MintMCP supports a per-VMCP setting, Restrict access to a specific OAuth client, that narrows which MCP client can complete OAuth against the server. This setting does not affect bearer keys. Keys have their own validation path and keep working for automation regardless of which OAuth client is registered: interactive access stays restricted while CI and agents keep working over bearer keys.

Keys and agent identities

Virtual MCPs scoped to an agent identity rather than offered to human members use bearer keys as the simplest authentication mechanism, though M2M tokens are the more secure option when the runtime can exchange client credentials for a short-lived token. A typical agent runtime that stays on bearer keys holds a long-lived key with an explicit expiry (90 days or 1 year are common) and rotates it on a calendar cadence. Claude Tag and ChatGPT Custom GPTs using API key auth both connect this way.

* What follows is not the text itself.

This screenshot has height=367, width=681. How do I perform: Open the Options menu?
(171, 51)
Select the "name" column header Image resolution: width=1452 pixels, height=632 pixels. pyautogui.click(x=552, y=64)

Human users should prefer interactive OAuth for day-to-day use. Bearer keys for humans exist for cases where interactive auth isn't feasible: a local script, a personal automation. If you find yourself minting many long-lived human keys, move the workload to an agent identity instead: create an agent, create its Virtual MCP, and mint the key against the agent. The audit trail gets cleaner and the credential stops being tied to an employee who may one day leave.

Security guidance

  • Prefer short expiries for CI and ephemeral automation (1–30 days). Longer expiries raise the cost of a leak.
  • Rotate aggressively using the overlap-rotate pattern. Quarterly is a reasonable floor for production agent keys.
  • Use a secret manager. Never commit keys, embed them in images, or paste them into chat.
  • Turn on SCM secret scanning so a leaked key surfaces in minutes, not months.
  • Scope at the Virtual MCP. Curate each server tightly so even a leaked key can't reach unrelated tools: least privilege at the Virtual MCP level is the main control.
  • Revoke unused keys. An unused key with an unclear owner is a dormant attack surface.
  • Never put keys in client-side code. Anything shipped to a user's machine should authenticate via OAuth.
  • Treat keys as secrets end-to-end. If a key is exposed in a log, a screen share, or a ticket, rotate it immediately.